For the men who received this invitation, they had missed the opportunity to follow a Rabbi and had to move into the family business or some other kind of trade. They were far from the best and brightest, so they were not acceptable for learning from a Rabbi. For the women who received the invitation, they never were given the opportunity to learn from a Rabbi. Why me? I’m not “following” worthy. I have a spotted past. I am an ignorant day laborer. I’m a terrorist. All my countrymen hate me because I sold out to the Romans. I am a woman. All the excuses rise to the surface at the invitation. But he continues to look at you with compassion, joy, love, and friendship.  

“Follow me.” 

Where were you when you heard this call for the first time? I remember the first time I came to belief. I don’t remember the first time I heard the invitation to follow Jesus, but I remember the many times that have come after. Jesus wants you to follow him. There are times I’ve settled for believing in him and going on about my life. I don’t know how many times I’ve missed Christ’s call to follow him, to walk with him, to live like he lived in his interactions with others. 

Start each day with prayer asking God to help you see yourself as he sees you then ask for your eyes and ears will be open to hear the invitation of Jesus, “follow me” as you go about your day.

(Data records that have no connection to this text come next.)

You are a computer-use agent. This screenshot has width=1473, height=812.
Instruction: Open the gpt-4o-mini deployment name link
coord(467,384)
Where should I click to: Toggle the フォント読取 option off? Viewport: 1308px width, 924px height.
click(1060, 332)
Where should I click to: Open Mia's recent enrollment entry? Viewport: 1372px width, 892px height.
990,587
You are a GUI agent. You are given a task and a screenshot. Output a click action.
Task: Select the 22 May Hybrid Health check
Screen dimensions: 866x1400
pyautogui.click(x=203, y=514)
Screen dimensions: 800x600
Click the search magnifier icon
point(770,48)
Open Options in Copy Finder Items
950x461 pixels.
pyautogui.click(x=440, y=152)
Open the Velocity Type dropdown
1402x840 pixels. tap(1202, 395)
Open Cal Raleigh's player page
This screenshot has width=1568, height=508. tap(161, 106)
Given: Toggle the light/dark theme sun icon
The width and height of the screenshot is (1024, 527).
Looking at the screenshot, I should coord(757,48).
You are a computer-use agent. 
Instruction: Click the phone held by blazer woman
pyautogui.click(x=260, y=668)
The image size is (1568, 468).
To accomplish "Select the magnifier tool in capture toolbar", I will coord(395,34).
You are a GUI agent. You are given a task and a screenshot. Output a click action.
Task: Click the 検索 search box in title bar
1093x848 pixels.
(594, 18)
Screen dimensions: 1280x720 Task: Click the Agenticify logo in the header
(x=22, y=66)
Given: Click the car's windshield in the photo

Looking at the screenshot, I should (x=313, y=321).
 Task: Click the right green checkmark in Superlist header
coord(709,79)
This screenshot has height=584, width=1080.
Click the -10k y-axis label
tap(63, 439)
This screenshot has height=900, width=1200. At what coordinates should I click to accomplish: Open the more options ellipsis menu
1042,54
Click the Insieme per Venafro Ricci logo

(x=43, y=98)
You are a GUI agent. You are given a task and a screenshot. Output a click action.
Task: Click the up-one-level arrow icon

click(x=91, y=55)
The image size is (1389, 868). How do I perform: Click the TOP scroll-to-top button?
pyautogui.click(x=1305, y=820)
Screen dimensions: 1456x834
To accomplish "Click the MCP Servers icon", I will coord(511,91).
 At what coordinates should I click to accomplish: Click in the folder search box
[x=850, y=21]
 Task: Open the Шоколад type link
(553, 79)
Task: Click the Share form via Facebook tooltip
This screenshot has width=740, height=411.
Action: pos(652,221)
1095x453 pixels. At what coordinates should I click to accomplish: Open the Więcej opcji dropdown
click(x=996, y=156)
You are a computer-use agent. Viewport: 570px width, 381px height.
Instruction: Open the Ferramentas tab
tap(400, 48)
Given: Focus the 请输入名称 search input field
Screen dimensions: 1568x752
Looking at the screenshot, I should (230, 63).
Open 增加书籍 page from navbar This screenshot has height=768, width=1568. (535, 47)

For your reflection – “Jesus invites me to follow him every time…”

  • I am tempted to get angry over people’s opinions.

  • I want to respond to hate with anything but love.

  • I fail to see the struggle of others with compassion.

  • I am too quick to speak and too slow to listen.

  • When I build walls between me and others rather than bridges.

  • When I hand my peace and security to worldly power.

  • What would you add to this list to help you pay attention to Jesus’s invitation?